Brief:
Leaving out all images, write out the records that follow exactly.

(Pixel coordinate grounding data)
▬▬▬▬▬▬▬▬▬▬

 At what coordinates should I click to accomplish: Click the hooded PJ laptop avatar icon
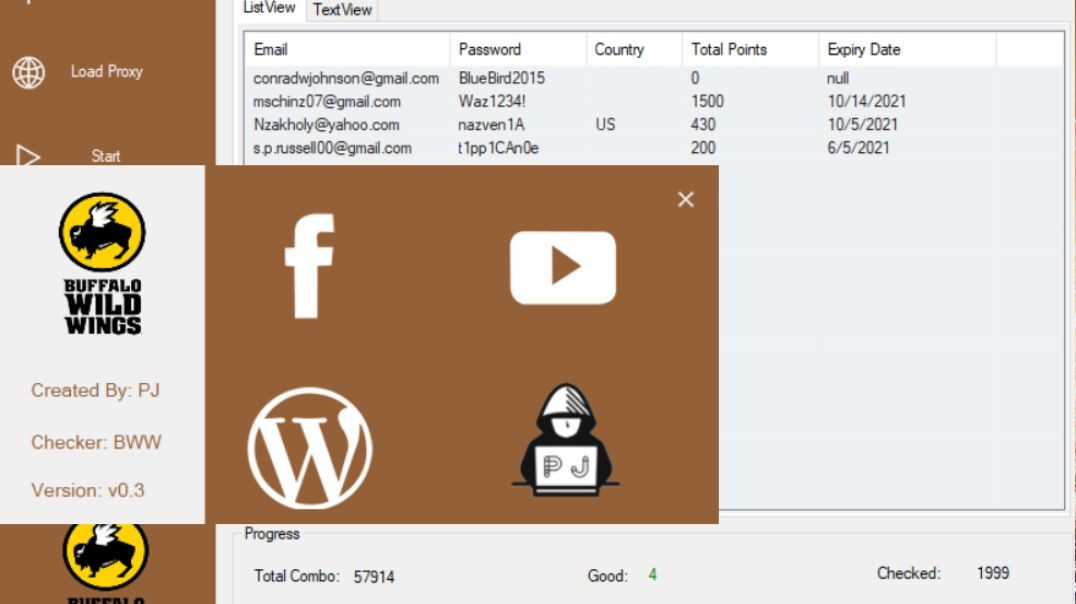coord(565,441)
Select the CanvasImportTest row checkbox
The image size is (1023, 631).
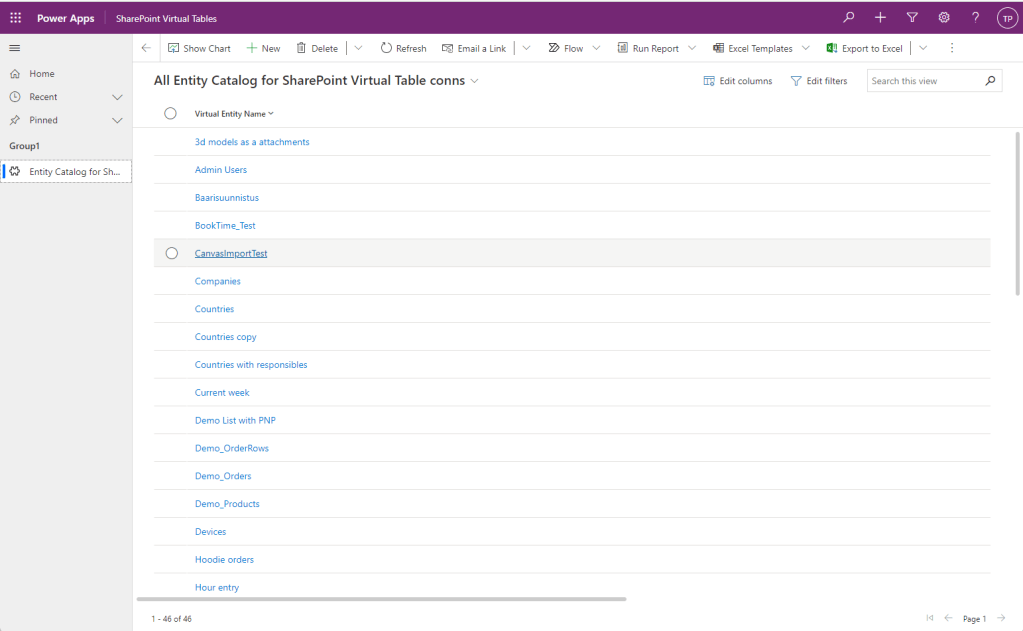(171, 254)
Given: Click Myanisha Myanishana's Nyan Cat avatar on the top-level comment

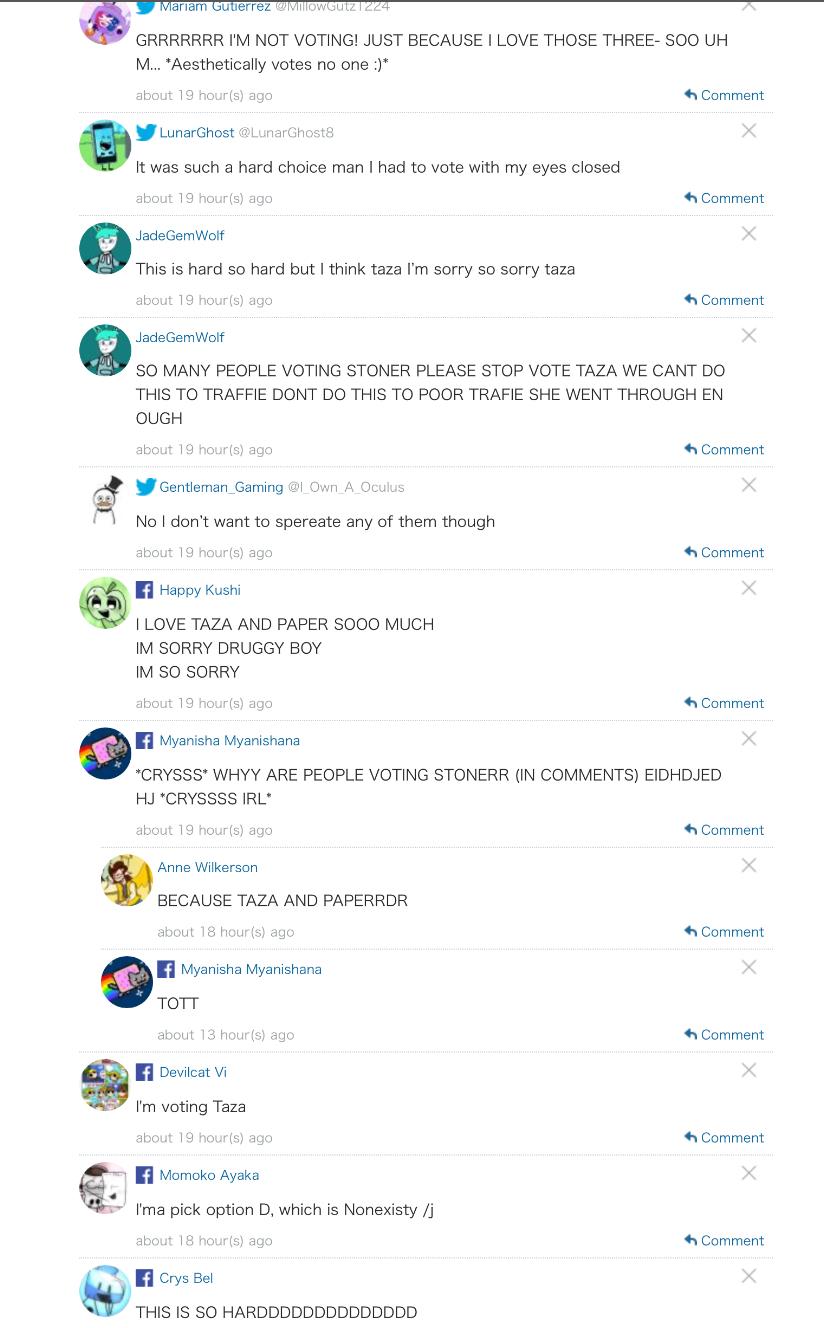Looking at the screenshot, I should [105, 754].
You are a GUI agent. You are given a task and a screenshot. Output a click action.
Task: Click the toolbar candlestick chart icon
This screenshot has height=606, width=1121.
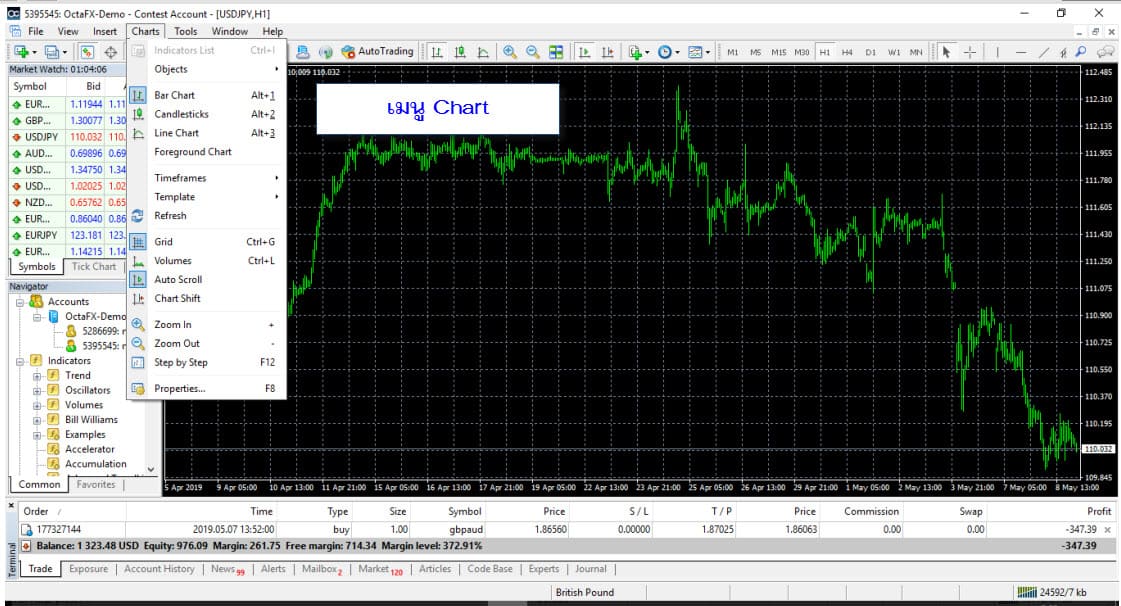tap(460, 52)
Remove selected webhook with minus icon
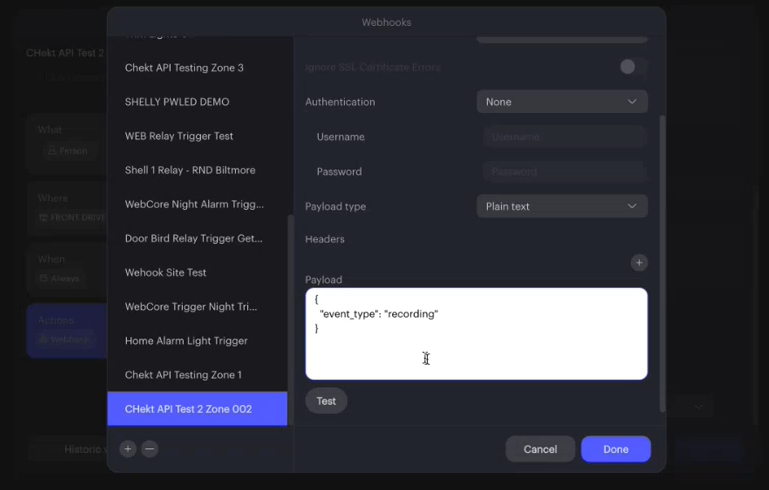The image size is (769, 490). tap(150, 449)
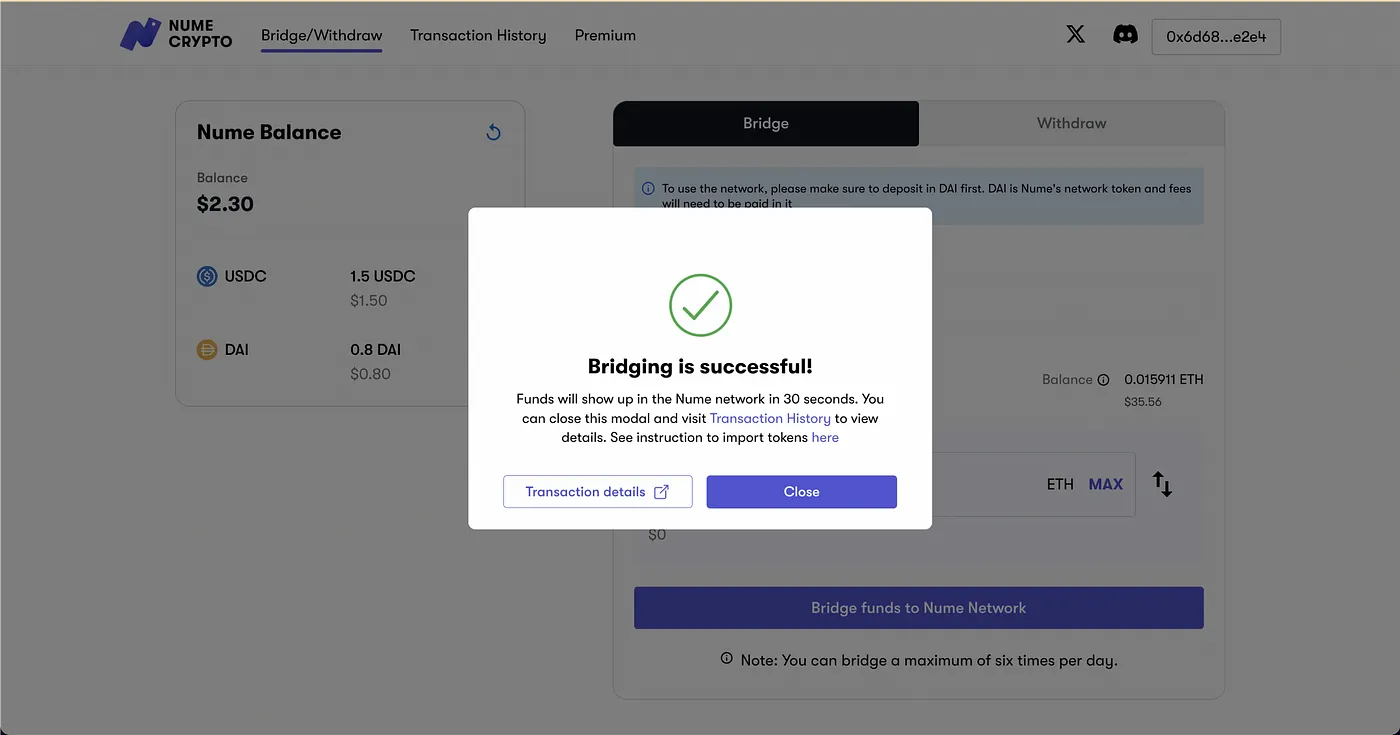Viewport: 1400px width, 735px height.
Task: Click the wallet address 0x6d68...e2e4 button
Action: point(1216,36)
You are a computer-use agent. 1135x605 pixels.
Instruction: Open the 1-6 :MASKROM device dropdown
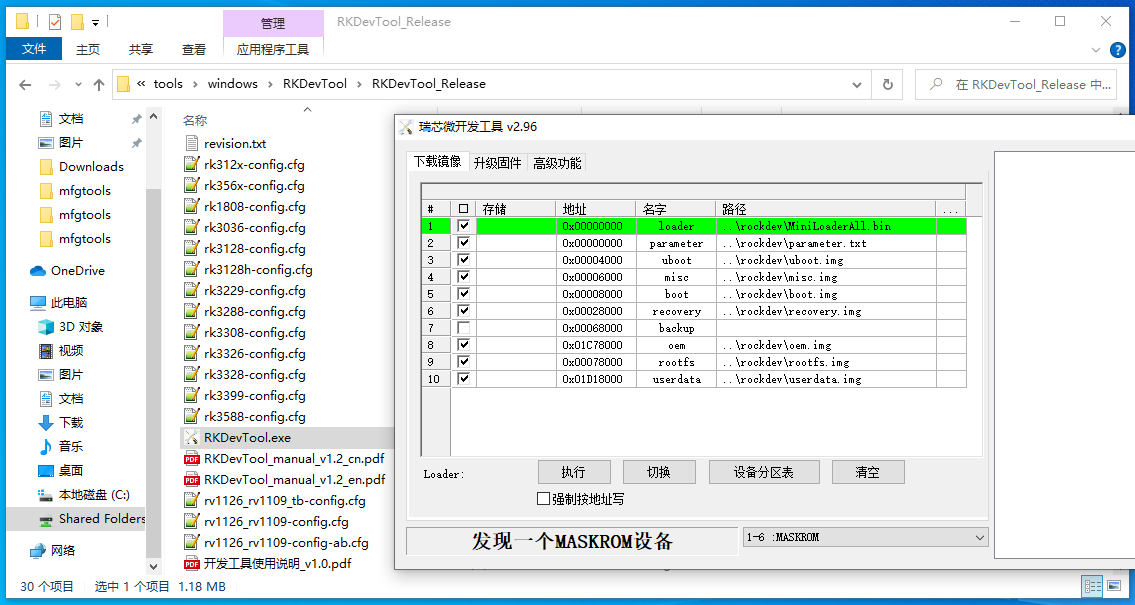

▬▬▬▬▬▬▬▬▬▬

Your solution:
 At what coordinates should I click to accomplish: Click the hooded PJ laptop avatar icon
coord(565,441)
Select the CanvasImportTest row checkbox
The image size is (1023, 631).
(171, 254)
Given: Click Myanisha Myanishana's Nyan Cat avatar on the top-level comment

Looking at the screenshot, I should [105, 754].
You are a GUI agent. You are given a task and a screenshot. Output a click action.
Task: Click the toolbar candlestick chart icon
This screenshot has height=606, width=1121.
tap(460, 52)
Remove selected webhook with minus icon
The image size is (769, 490). tap(150, 449)
Viewport: 1400px width, 735px height.
Task: Click the wallet address 0x6d68...e2e4 button
Action: point(1216,36)
You are a computer-use agent. 1135x605 pixels.
Instruction: Open the 1-6 :MASKROM device dropdown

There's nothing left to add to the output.